Si les festivals de rock devaient justifier leur raison d’être à l’égard du cosmos, si on devait les évaluer comme la scène privilégiée d’une œuvre d’art – c’est en Jimi Hendrix qu’on trouverait leur figure tutélaire, héroïque, divine. Si Frank Zappa a fait de la tournée une œuvre d’art singulière (avec changement méthodique de répertoire, liens secrets entre les lieux et les morceaux, interventions du public qui deviennent partie prenante de l’œuvre, utilisation savante des accidents, cf. les 6 volumes de la Somme « You can’t do that on stage anymore »), Jimi Hendrix aura été – avec Led Zeppelin – l’artiste absolu du festival, le transformateur ultime de foules et le héraut de l’expérience collective. En Hendrix, le génie musical et le charisme personnel trouvent une incarnation inédite, dépassant tous les clivages culturels et musicaux. Monterey, Woodstock, Madison Square Garden, Ile de Wight : autant d’épreuves pour l’expression de sa démarche singulière, métaphorisée par la reprise subversive des hymnes nationaux. Tous les enregistrements audios et vidéos de ses performances scéniques sont déchirants, fracassants, désarmants de grâce et de grandeur : tous montrent à quel point la musique et le corps qui la produit peuvent se métamorphoser ensemble, incitant leur public à une assomption céleste qui aura été, pour la première et peut-être unique fois, une assomption collective et une délivrance (un détachement des formes du culte) symbolisée concrètement par le rite de la Stratocaster immolée. Tel le mythique roi persan Kay Khosraw, de la dynastie des Kayânides, Jimi Hendrix, ultime hiérophante et Imam d’une « Electric Church Music » dont il possède seul la clé, est enlevé face à son public dans une extase qui le confronte à la Lumière de Gloire, le Xvarnah : « projection dans l’âme d’un élément victorial devant lequel s’inclinent les têtes » (Sohrawardî).

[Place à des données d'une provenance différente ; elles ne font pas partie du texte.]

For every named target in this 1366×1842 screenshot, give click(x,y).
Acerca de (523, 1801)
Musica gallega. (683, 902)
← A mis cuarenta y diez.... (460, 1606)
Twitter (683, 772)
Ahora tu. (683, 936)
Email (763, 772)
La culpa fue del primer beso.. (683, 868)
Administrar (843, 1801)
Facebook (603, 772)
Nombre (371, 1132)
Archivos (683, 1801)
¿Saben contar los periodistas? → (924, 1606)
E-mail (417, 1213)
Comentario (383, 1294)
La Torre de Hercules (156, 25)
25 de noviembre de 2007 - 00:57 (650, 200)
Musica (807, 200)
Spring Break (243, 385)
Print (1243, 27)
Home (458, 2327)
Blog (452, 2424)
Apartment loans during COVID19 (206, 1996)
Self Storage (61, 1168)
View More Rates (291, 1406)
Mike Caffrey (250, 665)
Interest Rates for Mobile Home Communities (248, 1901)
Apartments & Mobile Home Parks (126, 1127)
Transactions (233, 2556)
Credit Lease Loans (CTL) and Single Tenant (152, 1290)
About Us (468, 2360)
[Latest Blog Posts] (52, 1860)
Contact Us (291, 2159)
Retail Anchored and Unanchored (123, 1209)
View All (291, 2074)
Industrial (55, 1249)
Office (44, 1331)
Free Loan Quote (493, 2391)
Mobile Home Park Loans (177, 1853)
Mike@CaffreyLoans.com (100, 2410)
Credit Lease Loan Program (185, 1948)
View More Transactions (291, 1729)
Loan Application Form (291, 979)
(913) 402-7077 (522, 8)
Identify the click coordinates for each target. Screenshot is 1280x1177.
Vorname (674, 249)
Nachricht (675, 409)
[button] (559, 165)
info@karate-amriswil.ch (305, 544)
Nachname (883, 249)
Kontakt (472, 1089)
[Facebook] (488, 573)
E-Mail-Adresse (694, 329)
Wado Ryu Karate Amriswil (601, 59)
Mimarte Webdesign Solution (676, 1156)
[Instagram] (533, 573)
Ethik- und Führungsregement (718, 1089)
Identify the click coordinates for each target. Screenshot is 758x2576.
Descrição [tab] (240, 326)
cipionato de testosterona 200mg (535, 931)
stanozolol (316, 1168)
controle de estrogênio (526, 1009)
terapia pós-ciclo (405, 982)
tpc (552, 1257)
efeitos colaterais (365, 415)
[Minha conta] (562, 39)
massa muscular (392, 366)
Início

Le 4 juin 1967, en reprenant « Sgt. Pepper » au Saville Theatre de Londres trois jours seulement après sa publication et en le présentant comme l’air qui doit remplacer l’hymne britannique, Jimi Hendrix affermit sa certitude que gnose et fun peuvent travailler de plain-pied, que la transformation peut être à la fois individuelle et collective, et que la Terre ne tient jamais qu’à un fil de se transformer en Paradis. Cela arrive quand les rockers se font chevaliers théophaniques et transforment leur présence en un pur réceptacle de Lumière. Alors, la musique est une lampe brûlant avec l’huile d’un olivier qui n’est ni de l’Orient ni de l’Occident, s’enflammant sans même que le feu la touche ; et c’est lumière sur lumière.